3. Quanto à oferta individual da Santa Missa, deve-se observar que não se
trata apenas de um direito do sacerdote, mas também de um grande fruto
espiritual para toda a Igreja, visto que os méritos infinitos do Santo
Sacrifício da Missa são mais grandemente e amplamente aplicados de uma maneira
condizente com a nossa natureza finita e temporal. É útil reflectir sobre o
ensinamento do Concílio de Trento a respeito da situação de um sacerdote que
oferece a Santa Missa sem que nenhum membro dos fiéis receba a Sagrada
Comunhão. Sobre a participação dos fiéis na Santa Missa, o Concílio ensina: “Desejaria,
por certo, o Sacrossanto Concílio que, em cada Missa, os fiéis presentes
pudessem comungar não apenas com o afecto do coração, mas também recebendo
sacramentalmente a Eucaristia, para que dela derivasse para eles um fruto mais
abundante deste Santíssimo Sacrifício”. E prossegue: “E, todavia, se isso nem
sempre acontece, não por isso condena como privadas e ilícitas aquelas Missas [cân.
8] nas quais só o sacerdote comunga sacramentalmente, mas aprova-as e,
portanto, recomenda-as, devendo ser consideradas também aquelas Missas
verdadeiramente comuns, tanto porque nelas o povo comunga espiritualmente,
quanto porque são celebradas pelo ministro público da Igreja não só para si,
mas também para todos os fiéis que pertencem ao corpo de Cristo” (Sessão XXII,
Capítulo 6). Deve-se, ainda, observar que um sacerdote nunca oferece a Santa
Missa sozinho, mesmo que não haja mais ninguém fisicamente presente, pois os
anjos e os santos assistem a cada oferta da Santa Missa (cân. 903).

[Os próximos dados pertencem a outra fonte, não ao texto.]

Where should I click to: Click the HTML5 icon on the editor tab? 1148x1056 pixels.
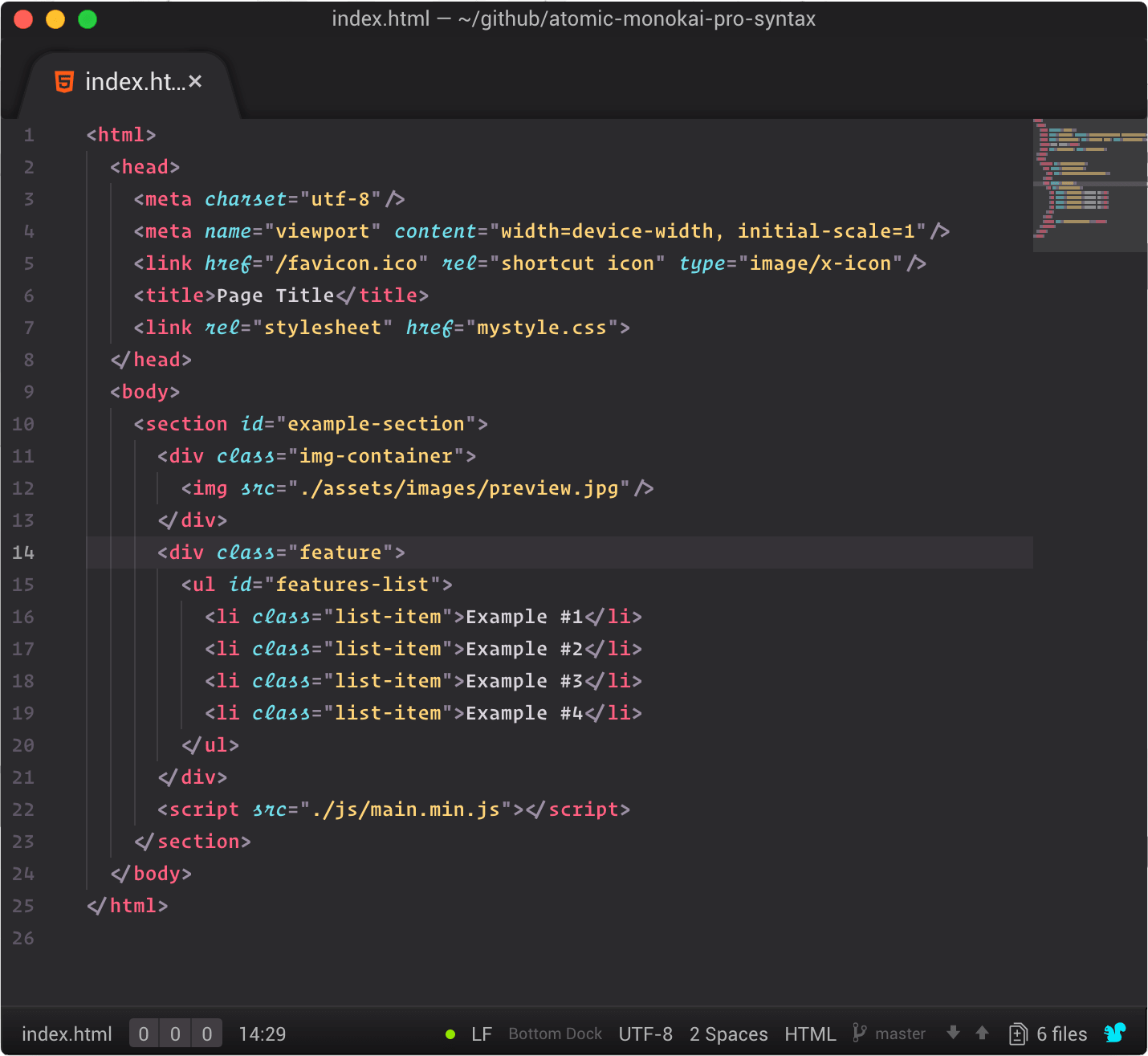coord(64,81)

4. No que diz respeito à Forma Extraordinária do Rito Romano, que o
documento falsamente denomina de Rito Extraordinário, o documento refere-se a “sacerdotes
autorizados”, mas nenhum sacerdote em situação regular precisa de autorização
para oferecer a Santa Missa de acordo com a Forma Extraordinária do Rito Romano
(Motu Proprio Summorum Pontificum, art.º 2). Além disso, o documento
limita a oferta da Santa Missa de acordo com a Forma Extraordinária, ou Usus
Antiquior do Rito Romano, na Basílica Papal de São Pedro, à Capela
Clementina, em quatro horários fixos. Supõe-se, assim sendo, que, a cada dia,
apenas quatro sacerdotes terão permissão para oferecer a Santa Missa de acordo
com o Usus Antiquior na Basílica Papal de São Pedro? Visto que a lei da
Igreja universal permite que, individualmente, o sacerdote, em tais
circunstâncias, ofereça a Santa Missa de acordo com a Forma Ordinária (Usus
Recentior) ou a Forma Extraordinária (Usus Antiquior), a directriz
em questão está em directa violação da lei da Igreja universal.

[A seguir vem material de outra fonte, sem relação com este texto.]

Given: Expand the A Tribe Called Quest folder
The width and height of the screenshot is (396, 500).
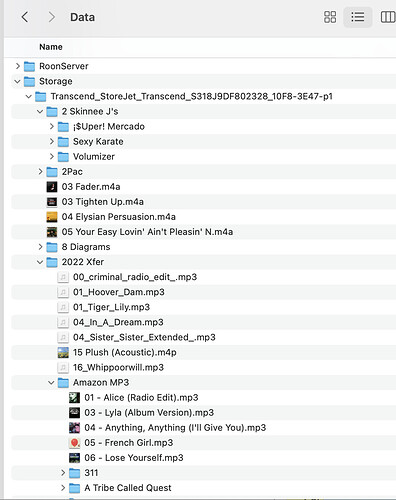Looking at the screenshot, I should coord(63,488).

5. O documento também legisla que as Missas concelebradas sejam animadas
liturgicamente (siano animate liturgicamente) pelo serviço de leitores e
cantores. Embora a disciplina litúrgica da Igreja estabeleça o serviço de
leitores e cantores, não é seu propósito animar a Sagrada Liturgia. Só Cristo,
em Cuja pessoa o sacerdote actua, anima a Sagrada Liturgia. Destarte, não se
deve pensar que a oferta individual da Santa Missa é, de alguma forma, menos
animada, no verdadeiro sentido espiritual, do que a Missa concelebrada.
6. Em nome da fé Católica e da boa ordem da Sagrada Liturgia, a máxima e mais
perfeita expressão da vida da Igreja em Cristo, o documento em questão deve ser
revogado imediatamente, isto é, antes da sua suposta data efectiva de 22 de Março
próximo. Além disso, o pensamento que subjaz a tal documento deve ser
corrigido, enquanto a disciplina da Igreja universal e a doutrina litúrgica que
lhe está subjacente devem ser expostas aos fiéis.
Em suma, a disciplina da Igreja reconhece o direito, e, na verdade, o
dever, dos fiéis Cristãos de dar a conhecer aos seus pastores as suas
preocupações em relação aos assuntos que dizem respeito ao bem da Igreja e, da
mesma forma, de fazer conhecer tais preocupações a todos os fiéis Cristãos (cân.
212 §3). Dada a gravidade da situação representada pelo documento em questão,
espero que muitos dos fiéis Cristãos para quem a Basílica de São Pedro é, num
sentido particular, a sua Igreja-Mãe e, sobretudo, muitos sacerdotes de toda a
parte do mundo façam saber ao Papa Francisco e à sua Secretaria de Estado a sua
forte objecção ao documento em questão.